__Input material__:
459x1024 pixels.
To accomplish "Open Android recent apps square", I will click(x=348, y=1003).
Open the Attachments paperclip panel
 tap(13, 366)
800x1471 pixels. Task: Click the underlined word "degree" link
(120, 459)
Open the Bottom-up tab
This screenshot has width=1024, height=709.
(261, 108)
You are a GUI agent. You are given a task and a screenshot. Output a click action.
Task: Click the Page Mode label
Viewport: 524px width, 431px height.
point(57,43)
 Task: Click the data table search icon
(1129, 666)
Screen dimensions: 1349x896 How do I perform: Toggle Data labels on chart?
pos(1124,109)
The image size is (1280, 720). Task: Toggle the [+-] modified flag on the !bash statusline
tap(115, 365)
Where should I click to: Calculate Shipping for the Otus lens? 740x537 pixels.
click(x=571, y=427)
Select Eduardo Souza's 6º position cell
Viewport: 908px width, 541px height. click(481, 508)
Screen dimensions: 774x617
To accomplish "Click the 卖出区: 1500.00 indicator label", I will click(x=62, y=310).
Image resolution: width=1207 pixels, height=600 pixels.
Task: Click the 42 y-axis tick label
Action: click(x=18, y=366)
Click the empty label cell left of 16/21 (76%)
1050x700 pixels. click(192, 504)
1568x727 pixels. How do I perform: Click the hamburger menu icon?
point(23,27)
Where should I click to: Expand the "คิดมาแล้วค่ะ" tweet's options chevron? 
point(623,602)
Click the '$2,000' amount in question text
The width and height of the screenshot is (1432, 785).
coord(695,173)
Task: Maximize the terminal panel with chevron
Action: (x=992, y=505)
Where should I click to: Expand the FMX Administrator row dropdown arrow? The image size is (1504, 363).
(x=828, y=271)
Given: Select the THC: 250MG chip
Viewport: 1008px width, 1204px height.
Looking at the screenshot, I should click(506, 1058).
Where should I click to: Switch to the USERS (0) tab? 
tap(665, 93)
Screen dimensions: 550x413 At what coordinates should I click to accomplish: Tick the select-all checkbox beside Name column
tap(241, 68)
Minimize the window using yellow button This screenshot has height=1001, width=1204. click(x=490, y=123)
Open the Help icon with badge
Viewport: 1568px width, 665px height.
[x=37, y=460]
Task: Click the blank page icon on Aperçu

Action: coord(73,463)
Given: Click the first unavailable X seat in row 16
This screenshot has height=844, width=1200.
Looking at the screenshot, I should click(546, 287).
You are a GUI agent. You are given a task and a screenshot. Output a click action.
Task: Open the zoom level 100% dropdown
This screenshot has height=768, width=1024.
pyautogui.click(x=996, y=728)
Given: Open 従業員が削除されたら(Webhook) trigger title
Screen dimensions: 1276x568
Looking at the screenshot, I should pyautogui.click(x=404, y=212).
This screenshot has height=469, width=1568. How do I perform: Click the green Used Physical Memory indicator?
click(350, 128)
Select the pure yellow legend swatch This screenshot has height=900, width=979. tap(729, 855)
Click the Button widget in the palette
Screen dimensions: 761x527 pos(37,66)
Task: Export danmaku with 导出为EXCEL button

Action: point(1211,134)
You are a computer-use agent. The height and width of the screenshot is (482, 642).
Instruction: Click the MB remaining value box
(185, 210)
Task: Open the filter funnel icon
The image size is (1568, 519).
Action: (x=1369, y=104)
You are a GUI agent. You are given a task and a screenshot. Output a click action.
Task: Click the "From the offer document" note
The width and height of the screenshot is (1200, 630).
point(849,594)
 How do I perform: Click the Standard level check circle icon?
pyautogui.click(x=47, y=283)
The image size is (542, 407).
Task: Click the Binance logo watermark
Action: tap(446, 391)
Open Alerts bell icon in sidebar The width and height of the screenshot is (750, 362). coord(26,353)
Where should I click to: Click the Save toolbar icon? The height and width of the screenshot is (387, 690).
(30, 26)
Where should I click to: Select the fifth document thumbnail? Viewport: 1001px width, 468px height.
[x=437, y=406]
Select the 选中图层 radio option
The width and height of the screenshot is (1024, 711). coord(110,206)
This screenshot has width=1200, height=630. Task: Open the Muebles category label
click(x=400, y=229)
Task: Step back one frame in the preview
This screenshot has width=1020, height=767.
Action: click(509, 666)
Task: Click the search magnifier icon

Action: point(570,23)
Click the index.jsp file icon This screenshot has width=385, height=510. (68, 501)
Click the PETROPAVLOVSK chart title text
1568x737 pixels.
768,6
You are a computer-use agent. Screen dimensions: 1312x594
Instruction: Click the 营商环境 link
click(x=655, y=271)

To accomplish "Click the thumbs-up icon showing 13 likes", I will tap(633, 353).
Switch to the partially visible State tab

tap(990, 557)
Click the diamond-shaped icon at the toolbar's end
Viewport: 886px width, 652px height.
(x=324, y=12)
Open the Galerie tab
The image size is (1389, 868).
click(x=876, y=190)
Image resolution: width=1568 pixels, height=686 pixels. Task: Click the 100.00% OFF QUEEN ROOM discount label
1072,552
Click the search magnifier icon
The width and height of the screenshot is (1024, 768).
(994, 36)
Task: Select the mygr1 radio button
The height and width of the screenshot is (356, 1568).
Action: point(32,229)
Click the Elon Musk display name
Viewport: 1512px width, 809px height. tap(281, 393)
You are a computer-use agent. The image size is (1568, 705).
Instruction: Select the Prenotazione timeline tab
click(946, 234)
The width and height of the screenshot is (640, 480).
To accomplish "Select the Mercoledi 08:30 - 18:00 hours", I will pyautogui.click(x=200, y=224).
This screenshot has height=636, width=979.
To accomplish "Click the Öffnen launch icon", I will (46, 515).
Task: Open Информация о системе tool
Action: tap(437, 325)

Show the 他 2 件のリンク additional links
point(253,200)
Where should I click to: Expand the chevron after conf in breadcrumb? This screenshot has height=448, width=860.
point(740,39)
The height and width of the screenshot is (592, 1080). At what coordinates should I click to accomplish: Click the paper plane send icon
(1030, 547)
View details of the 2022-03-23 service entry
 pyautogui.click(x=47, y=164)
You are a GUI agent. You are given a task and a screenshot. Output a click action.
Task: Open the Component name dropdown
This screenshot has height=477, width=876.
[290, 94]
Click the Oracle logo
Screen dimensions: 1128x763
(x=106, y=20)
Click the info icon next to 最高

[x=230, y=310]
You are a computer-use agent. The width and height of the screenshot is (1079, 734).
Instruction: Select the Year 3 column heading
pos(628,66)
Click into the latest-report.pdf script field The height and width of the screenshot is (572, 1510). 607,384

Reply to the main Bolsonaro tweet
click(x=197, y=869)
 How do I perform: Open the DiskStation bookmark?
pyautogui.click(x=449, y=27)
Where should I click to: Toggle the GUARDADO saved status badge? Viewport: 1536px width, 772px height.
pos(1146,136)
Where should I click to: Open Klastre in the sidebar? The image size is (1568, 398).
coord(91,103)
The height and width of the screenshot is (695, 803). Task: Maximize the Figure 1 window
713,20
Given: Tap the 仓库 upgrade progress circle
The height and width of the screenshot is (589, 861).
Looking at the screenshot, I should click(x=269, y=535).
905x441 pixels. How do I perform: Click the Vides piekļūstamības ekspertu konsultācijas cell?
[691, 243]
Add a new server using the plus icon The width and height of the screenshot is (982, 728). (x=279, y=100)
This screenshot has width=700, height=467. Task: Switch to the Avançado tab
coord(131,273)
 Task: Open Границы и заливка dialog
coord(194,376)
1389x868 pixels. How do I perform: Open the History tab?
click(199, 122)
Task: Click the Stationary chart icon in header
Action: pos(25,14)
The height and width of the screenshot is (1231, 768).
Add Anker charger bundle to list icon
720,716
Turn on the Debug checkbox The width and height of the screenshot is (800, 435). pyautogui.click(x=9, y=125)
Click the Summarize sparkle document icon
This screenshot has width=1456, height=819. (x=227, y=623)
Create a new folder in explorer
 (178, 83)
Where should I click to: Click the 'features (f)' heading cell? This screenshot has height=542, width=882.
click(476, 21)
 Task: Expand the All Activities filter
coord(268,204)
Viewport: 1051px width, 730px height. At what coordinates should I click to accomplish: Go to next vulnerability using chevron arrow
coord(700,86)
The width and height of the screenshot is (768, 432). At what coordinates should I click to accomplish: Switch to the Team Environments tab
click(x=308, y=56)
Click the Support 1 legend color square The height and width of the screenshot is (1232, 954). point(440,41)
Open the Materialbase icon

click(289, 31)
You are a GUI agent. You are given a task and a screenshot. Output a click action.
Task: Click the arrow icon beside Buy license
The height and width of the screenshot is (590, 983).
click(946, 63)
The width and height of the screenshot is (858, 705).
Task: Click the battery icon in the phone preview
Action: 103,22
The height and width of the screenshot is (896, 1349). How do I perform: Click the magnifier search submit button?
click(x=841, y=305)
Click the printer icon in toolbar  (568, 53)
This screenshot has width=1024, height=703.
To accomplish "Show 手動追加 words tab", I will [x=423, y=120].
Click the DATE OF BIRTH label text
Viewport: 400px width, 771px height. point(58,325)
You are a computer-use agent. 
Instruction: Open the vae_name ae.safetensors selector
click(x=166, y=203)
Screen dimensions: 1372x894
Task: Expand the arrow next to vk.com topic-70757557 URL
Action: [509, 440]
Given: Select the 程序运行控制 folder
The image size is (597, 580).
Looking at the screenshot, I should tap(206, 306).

__Problem to work on__: From the records above, return each line that includes "title".

__Solution for this task__:
Given: Open 従業員が削除されたら(Webhook) trigger title
Click the PETROPAVLOVSK chart title text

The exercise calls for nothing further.